ファミリー通信vol.37/国が勧めるNISA 実際どんなもので どうつきあうべきか?

2024年1月ゆうちょ銀行が定期預金の利率を0.002%から0.07%に上げたことがニュースで取り上げられました。

なんと35倍!!
凄い数字ではありますが、利率0.07%とは1万円預けると年間7円の利息がつくというものです。
まだ騒ぐほどではないものの、マスコミの力を借りて景気回復のムードを盛り上げていきたい国の思惑が感じられます。

ちなみに銀行に預けておくと利息は少なくても減ることはありません。
ただ見た目で減らなくても、今後国による年2%超の物価上昇が実施されると、預金の価値は毎年▲2%ずつ目減りしていくこととなり、年間0.07%の利息では追いつきません。

このように国は景気回復と物価上昇、更にそれにともなう国民の所得増を好循環として経済の先行きを描いています。
この一方で将来の年金制度を補うために、国民が個々で老後の資金準備をすることを推奨しており、その方法も近年では『投資』を強く勧めるようになってきました。
このたびNISAが改正され、税のメリットが拡大したことはその現れであります。

NISAは、つみたて投資枠で年間120万円・成長投資枠で年間240万円まで、総額1800万円までの投資から得られる利益に課税されない仕組みです。
例えばNISA口座の投資信託に毎月10万円・年間120万円ずつ投資すると、10年間で総額1200万円(元本)ですが、これより増えた分に税はかかりません。

ただ投資信託は投資ですので、運用次第では預けた元本が減ることもあります。
つまり得られた利益は非課税ですが、利益が得られるかどうかは約束されていないのです。
しかも損がでた場合の救済措置となっている損益通算や繰越控除はNISAでは使えません。
メリットだけに捕らわれず、我々は知識をもって目的に合った商品を正しく見極め、運用を進めていく必要があります。

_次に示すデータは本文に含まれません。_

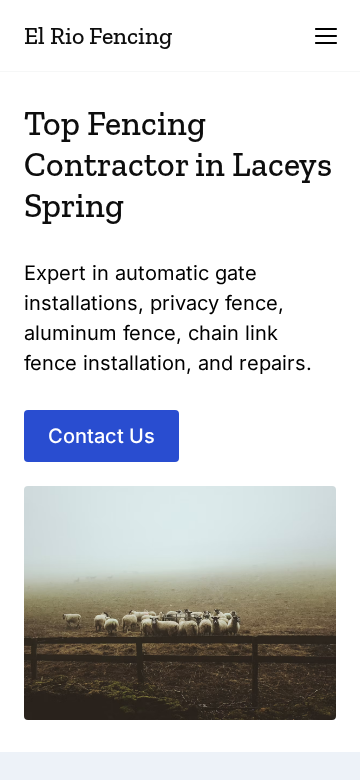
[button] (326, 36)
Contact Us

一方でこの運用リスクを個人が被ることなく、間に保険会社が入ることで、約束された利益を計画的に得られるのが貯蓄型の生命保険です。
保険なので、投資商品ほどハイリターンではないものの、長期間の安定した生活資金が得られます。
ハイリスク・ハイリターンの投資に対して、ローリスク・ミドルリターンなのが保険という風に理解ができます。

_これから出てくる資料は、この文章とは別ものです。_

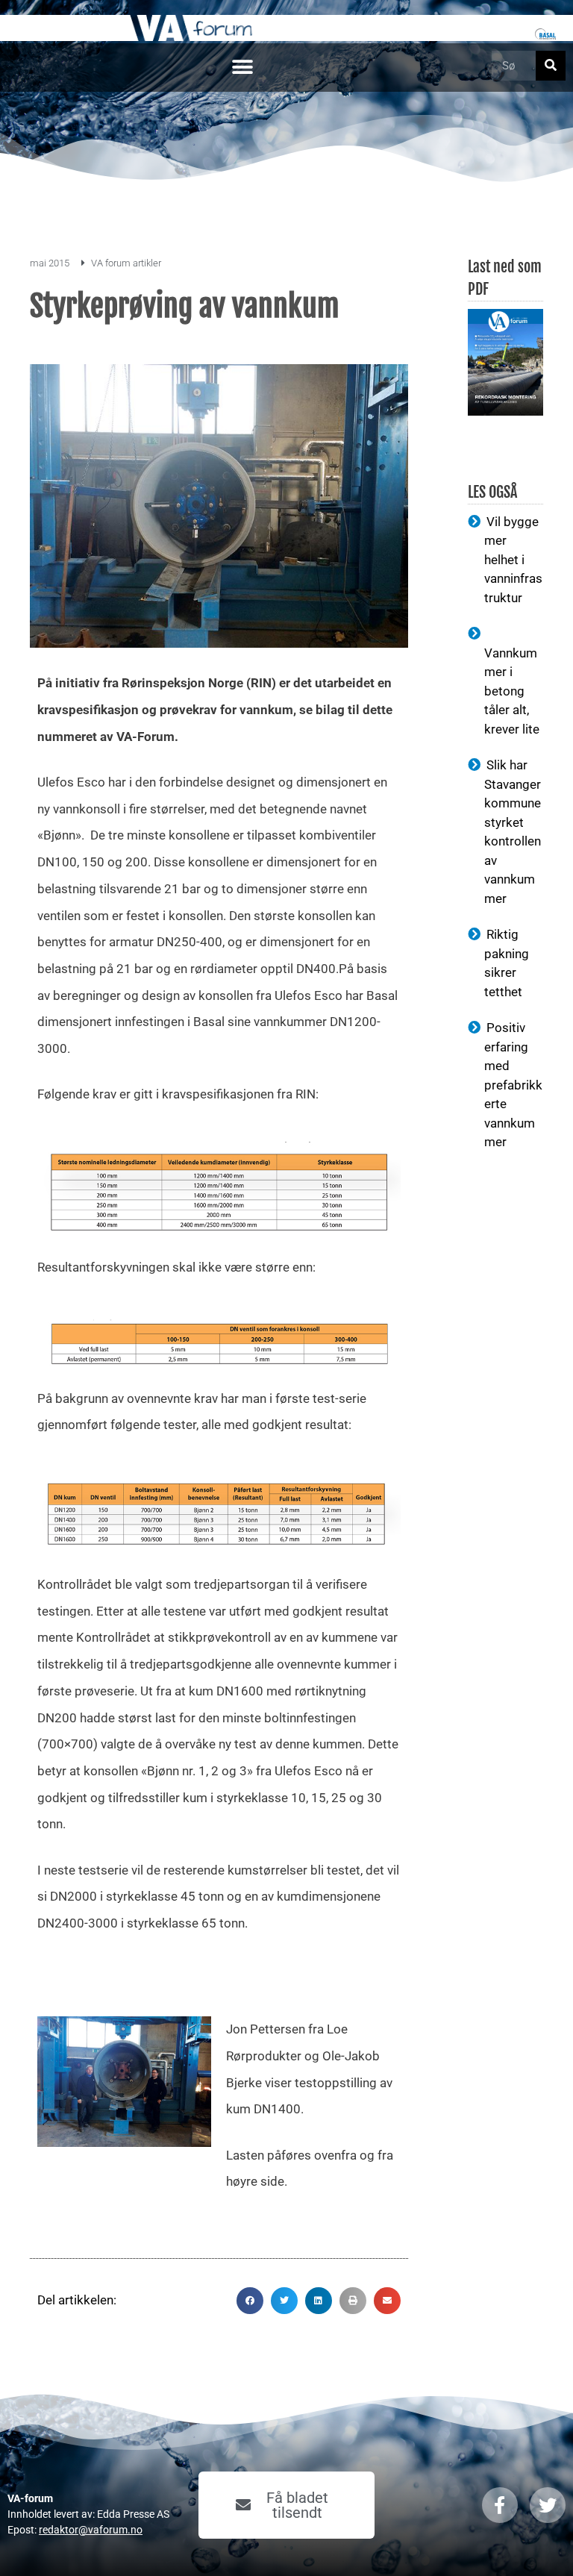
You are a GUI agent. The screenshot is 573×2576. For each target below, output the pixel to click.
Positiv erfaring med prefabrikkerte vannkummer (513, 1084)
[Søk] (551, 66)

老後の資金準備としては他に、確定拠出年金や小規模企業共済といった方法もありますが、それぞれメリット・デメリットやご自身に合うかどうかがあります。
単なる貯蓄でなく、ご自身の目的や収入に見合うかたちで、
『いつ・どのくらい・どんな受け取り方で』といった目標を設定のうえで、税金も考慮しながら、より確実で有利な方法が選択できると安心です。

そのためには幅広い知識と経験のある、信頼できるプロにご相談されることが肝要かと思われます。